So here are some other reviews:

God's Not Dead:
http://lutheranconfessions.blogspot.com/2014/03/god-is-dead-but-can-we-talk-about-him.html

http://www.psychologytoday.com/blog/logical-take/201403/god-s-not-dead-neither-is-philosophy?quicktabs_5=0


Noah:
http://lutheranconfessions.blogspot.com/2014/03/watching-noah.html

http://sojo.net/blogs/2014/03/27/noah-deeply-passionately-biblical

http://theunexpectedpastor.wordpress.com/2014/03/31/noah-the-film-a-rant-a-review-and-a-recommendation/

http://biblestudyandthechristianlife.com/noah-review-a-theological-void-washes-away-the-heaviness-of-the-flood/

http://insidenancysnoodle.blogspot.com/2014/03/noah-what-i-liked-what-i-didnt.html

Saturday, March 29, 2014

Reflections from the Pastor on John 9

Read the text here: John 9

Defined by our Weakness
Throughout Lent we have focused on relationship – our relationships with God and with each other.  These relationships are central to our lives.  No matter how much we want to believe that we don’t need anyone else and that we can do it on our own, this is simply not true.  We need God and we need others.  We were created to be in relationship with God and others and in Baptism we are given the gift of community. The brokenness of our relationships is created by our self-centeredness, our false self of individualism. But God strives to restore these relationships for us.  Ultimately through Jesus, God is constantly at work healing and restoring the brokenness in our lives.
Throughout Lent we have focused on the central stories in the Gospel of John.

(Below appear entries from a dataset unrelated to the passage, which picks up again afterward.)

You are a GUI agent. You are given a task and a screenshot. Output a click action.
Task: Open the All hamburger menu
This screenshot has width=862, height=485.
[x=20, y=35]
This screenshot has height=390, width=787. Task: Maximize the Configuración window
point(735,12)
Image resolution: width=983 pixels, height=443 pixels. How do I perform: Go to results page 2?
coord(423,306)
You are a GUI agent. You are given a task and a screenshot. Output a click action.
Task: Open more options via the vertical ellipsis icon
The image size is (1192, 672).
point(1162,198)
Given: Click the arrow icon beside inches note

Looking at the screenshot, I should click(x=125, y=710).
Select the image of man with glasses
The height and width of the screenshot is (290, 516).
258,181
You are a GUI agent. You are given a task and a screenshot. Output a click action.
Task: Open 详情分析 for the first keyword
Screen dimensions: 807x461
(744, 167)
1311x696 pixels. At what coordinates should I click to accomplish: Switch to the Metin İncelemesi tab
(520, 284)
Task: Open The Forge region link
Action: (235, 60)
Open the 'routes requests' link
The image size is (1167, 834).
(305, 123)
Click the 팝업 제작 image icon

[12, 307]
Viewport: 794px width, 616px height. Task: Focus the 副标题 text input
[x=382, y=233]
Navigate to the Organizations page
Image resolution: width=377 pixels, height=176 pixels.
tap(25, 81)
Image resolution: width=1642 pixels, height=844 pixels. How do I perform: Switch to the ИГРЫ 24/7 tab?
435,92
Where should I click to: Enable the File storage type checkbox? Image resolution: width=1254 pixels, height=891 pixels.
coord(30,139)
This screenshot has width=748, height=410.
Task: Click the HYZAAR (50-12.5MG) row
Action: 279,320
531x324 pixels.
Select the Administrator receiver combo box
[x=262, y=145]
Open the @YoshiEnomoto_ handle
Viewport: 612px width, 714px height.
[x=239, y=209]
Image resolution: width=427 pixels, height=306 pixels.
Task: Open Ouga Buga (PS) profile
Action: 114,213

So far we have met Nicodemus and the Woman and the Well, both of whom do not believe they are lost or broken, but through Jesus begin not only to see the possibility of being restored to relationship, but (at least in the case of the woman) embrace this immediately.  In both of these stories we see how our own self-perception and our preconceptions can get in the way of Jesus reaching out to us.  Today we meet the man born blind and in this healing story we see how Jesus restores this man to relationship with God, but also how hard it is to overcome how we are defined by others and how we define ourselves.
One of the things that has always struck me about this story is how after he is healed instead of celebrating, many of his “friends” and acquaintances do not even recognize him.  Indeed, after all of these centuries even we continue to refer to this man as “the man born blind.”  This man is identified by his weakness, by his disability.  And those who knew him cannot even recognize him without it.  They think it might be him, it kind of looks like him. But they can’t be sure because now that the disability, the blindness is healed. They simply don’t know who this guy is anymore.  Even his parents aren’t sure what to say.
I’m not sure that this is all that peculiar.  “How often, I wonder, do we define those around us in terms of their shortcomings, challenges, or perceived deficits. That woman is unemployed, we may say, or this man is divorced. She’s a single mom; he’s a high school dropout. He’s a failure; she’s an alcoholic. She has cancer. He’s depressed.  Nor is this practice limited to others. We often do the same to ourselves, allowing past setbacks, disappointments, or failures to shape how we see ourselves. We seem to have such a penchant for defining others -- and ourselves -- in terms of problems rather than possibilities that we aren’t sure what to do when the situation changes. And so the friends of the man born blind have defined him -- and even their relationships with him -- so fully in terms of his disability that they can’t recognize him when he regains his sight.”
By the end of the story this man who has had sight restored and who has been healed is expelled from the synagogue.  He is cut off from his family and community completely.  Why, because those around him refuse to see beyond his blindness and for them, without the blindness this man no longer has an identity.  And what about us?  How often do we struggle with this exact same issue?  How often are we more like the family and friends or the authorities in this story – defining a human being by something external, or something in that person’s past, or a failing or a disability and refusing to see the gift of the whole and restored person within?
In Baptism, God, through Christ claims us as God’s own child, we are given the gift of the Holy Spirit and the gift of the name of Christ.  In baptism we are given the gift of wholeness and the promise that no matter what God will always work to restore us to that wholeness.  No matter where we wander, what our troubles and mistakes, no matter our preconceptions and prejudices and those of others around us, no matter how hostile we get towards God – God loves and accepts us for who we are anyway - unconditionally.  And at the same time God calls upon us to open our hearts to others around us.  And to begin to work to see others not as “them,” or “those people,” “or that failure,” but as fellow Children of God who are also called and beloved by God and with whom called has called us to be in community.

Monday, March 24, 2014

A Pastor at the Movies - Reflections of the current crop of (so-called) "Christian" movies.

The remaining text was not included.